"I have never welcomed the weakening of family ties by politics or pressure" - Nelson Mandela.
"He who travels for love finds a thousand miles no longer than one" - Japanese proverb.
"Everyone has the right to respect for his private and family life, his home and his correspondence." - Article 8 of the European Convention on Human Rights.
"When people's love is divided by law, it is the law that needs to change". -
David Cameron.

Wednesday, 4 September 2013

Aneela

“I hope the rules change so families can stop being split up.”

Aneela is a British citizen, born and bred in the UK.

She has been a single parent raising a beautiful little boy on her own for the last six years. After her divorce Aneela had vowed she would never marry again; love, she decided, wasn’t for her.

However, on holiday in Pakistan in 2012, staying with her nan and cousins, she met her now husband during an Eid celebration. Aneela had actually met him many times before, but never spoken to him.

They then met for every day of Aneela’s stay in Pakistan. He acted as Aneela’s tour guide, showing her sites in Pakistan she would not have been able to go to alone. Aneela extended her one month stay by another two weeks to prolong their time together, and then extended it yet again.

It was soon clear to Aneela and her family that what had started as a friendship was now developing into something much more serious. Aneela’s family was not keen. They thought things were being rushed and tried to keep the couple apart. However, love knows no boundaries. Aneela married the man she loved in secret. In him seeing the good role model and father she wanted for her son, as well as a good husband for herself.

Aneela was risking the displeasure of her family with this relationship, but she knew in her bones this was the man who made her family complete.

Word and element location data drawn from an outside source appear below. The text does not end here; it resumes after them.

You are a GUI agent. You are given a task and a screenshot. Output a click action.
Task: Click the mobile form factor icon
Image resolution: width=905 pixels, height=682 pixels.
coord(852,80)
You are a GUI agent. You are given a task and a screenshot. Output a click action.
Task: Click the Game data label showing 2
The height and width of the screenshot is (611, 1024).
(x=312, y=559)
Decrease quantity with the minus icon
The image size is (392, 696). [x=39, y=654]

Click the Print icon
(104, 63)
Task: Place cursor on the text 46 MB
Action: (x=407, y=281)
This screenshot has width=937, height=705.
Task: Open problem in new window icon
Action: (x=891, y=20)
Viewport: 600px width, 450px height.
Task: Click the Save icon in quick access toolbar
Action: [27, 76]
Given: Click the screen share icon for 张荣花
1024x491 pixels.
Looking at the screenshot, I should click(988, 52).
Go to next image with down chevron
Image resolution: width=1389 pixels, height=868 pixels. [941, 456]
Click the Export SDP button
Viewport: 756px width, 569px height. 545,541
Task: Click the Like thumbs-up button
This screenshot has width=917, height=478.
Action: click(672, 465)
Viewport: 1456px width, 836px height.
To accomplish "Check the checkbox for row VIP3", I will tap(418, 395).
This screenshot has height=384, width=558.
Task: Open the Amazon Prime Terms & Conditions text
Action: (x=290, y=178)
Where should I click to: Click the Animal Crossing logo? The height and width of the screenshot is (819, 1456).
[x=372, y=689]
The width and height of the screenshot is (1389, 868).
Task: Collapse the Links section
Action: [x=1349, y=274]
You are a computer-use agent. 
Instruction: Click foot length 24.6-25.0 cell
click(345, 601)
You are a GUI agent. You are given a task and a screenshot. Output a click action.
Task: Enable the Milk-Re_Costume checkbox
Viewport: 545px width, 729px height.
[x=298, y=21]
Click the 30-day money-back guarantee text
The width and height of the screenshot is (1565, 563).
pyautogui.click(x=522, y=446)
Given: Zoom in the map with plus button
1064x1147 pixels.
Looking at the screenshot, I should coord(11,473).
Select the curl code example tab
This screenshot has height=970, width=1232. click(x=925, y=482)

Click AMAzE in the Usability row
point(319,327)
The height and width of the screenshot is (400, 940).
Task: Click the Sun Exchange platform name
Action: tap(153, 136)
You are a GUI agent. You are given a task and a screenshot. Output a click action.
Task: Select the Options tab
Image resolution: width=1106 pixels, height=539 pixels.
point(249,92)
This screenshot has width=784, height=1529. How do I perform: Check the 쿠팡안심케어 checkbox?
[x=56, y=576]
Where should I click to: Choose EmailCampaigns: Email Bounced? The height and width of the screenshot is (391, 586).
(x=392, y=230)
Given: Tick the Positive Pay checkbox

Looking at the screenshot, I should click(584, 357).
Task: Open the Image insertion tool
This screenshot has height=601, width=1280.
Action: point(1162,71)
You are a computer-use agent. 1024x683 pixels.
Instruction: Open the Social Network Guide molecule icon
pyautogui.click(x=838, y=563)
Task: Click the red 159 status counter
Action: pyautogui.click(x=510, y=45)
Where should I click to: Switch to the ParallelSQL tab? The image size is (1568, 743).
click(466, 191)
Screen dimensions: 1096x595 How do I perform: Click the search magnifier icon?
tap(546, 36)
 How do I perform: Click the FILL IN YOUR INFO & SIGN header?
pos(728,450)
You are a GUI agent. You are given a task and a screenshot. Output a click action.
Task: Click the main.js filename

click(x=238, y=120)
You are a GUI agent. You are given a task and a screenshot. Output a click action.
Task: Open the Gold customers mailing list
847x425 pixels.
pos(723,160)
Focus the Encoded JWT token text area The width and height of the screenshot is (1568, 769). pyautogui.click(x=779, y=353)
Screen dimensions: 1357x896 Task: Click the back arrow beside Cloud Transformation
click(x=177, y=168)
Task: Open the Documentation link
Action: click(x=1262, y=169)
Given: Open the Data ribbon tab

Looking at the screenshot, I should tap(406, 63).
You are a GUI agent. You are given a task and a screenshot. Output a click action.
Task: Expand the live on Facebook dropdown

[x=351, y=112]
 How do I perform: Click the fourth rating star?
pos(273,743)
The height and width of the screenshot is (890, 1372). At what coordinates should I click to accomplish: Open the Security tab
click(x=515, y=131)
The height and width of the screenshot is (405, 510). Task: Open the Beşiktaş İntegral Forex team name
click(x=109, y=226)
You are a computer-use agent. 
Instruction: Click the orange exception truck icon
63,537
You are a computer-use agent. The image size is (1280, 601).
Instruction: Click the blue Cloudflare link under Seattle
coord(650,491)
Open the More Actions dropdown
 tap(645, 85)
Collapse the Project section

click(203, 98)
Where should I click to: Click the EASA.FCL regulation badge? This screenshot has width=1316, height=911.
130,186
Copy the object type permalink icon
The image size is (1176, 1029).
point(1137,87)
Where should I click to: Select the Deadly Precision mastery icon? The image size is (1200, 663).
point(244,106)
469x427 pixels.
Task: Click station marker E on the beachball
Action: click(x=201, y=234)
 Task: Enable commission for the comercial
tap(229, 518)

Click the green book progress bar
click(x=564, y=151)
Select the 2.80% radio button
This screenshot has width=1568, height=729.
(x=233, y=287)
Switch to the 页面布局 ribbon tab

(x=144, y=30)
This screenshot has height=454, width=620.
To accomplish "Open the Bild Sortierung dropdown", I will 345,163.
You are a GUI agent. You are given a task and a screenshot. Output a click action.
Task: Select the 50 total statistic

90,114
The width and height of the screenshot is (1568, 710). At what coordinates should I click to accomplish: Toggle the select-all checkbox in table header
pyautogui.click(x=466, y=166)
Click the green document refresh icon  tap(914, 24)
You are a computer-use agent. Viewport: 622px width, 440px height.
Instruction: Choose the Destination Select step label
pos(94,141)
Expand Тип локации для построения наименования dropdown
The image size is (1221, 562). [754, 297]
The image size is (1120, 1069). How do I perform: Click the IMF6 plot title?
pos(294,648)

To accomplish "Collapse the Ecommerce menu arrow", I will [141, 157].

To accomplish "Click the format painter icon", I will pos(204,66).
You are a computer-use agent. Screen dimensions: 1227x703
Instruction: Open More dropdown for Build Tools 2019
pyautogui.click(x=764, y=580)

She returned to the UK looking for a job paying over the required £18,600. However it took six months to do so, and in that time Aneela found herself disowned by her family. Her husband was being told by all and sundry that he could do better than Aneela, a divorced single mother.

However the couple stuck by each other. Aneela returned to Pakistan where they had an official marriage ceremony with her in-laws present. To Aneela’s surprise and pleasure, her in-laws have accepted her and her son, and they speak on the phone every day.

Now Aneela works two jobs to make ends meet, with Aneela’s sister and her friends helping out with babysitting.

Aneela desperately hopes the immigration rules change so families can stop being separated.